### QUOTED PASSAGE
──────────────────────────────

= List of national nature reserves in Somerset =

The ceremonial county of Somerset is governed by three unitary authorities, North Somerset, Bath and North East Somerset and Somerset Council.

National nature reserves in England (NNR) are designated under Part III of the National Parks and Access to the Countryside Act 1949 that are deemed to be of national importance by Natural England as key places for wildlife and natural features in England using section 35(1) of the Wildlife and Countryside Act 1981. They were established to protect the most significant areas of habitat and of geological formations. NNRs are managed on behalf of the nation, many by Natural England themselves, but also by non-governmental organisations, including Avon Wildlife Trust or the Somerset Wildlife Trust, the National Trust, and the Royal Society for the Protection of Birds.

──────────────────────────────

### ABOUT THIS EXERCISE
Under which part of which act are national nature reserves in England designated, according to the text on Somerset's national nature reserves?

──────────────────────────────

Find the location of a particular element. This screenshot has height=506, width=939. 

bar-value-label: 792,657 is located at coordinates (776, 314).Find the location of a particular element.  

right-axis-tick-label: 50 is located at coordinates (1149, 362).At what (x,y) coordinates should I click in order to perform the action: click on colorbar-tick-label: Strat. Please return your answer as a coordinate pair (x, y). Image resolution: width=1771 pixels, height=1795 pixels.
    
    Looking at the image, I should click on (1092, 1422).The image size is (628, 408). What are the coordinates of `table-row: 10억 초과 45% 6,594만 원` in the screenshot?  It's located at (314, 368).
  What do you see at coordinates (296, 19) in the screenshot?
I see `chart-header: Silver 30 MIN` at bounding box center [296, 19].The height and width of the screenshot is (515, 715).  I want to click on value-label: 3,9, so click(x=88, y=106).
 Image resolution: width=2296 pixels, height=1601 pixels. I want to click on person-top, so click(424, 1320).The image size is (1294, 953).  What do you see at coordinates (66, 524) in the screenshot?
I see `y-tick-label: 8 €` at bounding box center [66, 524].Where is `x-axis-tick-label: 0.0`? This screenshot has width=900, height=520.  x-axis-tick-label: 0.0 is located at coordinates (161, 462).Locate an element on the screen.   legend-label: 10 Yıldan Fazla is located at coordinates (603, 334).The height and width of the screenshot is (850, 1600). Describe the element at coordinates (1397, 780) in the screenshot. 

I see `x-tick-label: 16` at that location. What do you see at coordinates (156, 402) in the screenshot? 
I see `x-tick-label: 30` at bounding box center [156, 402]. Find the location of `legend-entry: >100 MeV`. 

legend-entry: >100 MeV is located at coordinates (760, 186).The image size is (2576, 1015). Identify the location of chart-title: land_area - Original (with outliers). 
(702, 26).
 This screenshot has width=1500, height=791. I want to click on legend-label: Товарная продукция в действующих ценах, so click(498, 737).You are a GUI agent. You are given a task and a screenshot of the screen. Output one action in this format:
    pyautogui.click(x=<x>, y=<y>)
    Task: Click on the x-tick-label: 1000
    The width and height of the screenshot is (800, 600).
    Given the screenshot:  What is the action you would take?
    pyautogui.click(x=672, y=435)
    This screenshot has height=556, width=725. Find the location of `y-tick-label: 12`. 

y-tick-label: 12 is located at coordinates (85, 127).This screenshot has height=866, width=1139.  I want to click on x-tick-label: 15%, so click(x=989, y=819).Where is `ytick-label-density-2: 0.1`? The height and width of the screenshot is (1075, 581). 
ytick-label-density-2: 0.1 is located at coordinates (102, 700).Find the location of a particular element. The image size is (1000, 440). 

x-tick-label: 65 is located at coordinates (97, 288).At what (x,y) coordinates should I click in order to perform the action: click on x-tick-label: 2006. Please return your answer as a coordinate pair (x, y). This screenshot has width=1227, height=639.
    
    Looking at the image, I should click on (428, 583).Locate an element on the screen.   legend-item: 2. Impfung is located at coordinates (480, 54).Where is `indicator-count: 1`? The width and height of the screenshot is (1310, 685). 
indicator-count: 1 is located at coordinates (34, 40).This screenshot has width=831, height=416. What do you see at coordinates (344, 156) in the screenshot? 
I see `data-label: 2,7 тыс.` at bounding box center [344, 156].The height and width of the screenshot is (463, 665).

──────────────────────────────

### RESPONSE TO THE EXERCISE
Part III of the National Parks and Access to the Countryside Act 1949.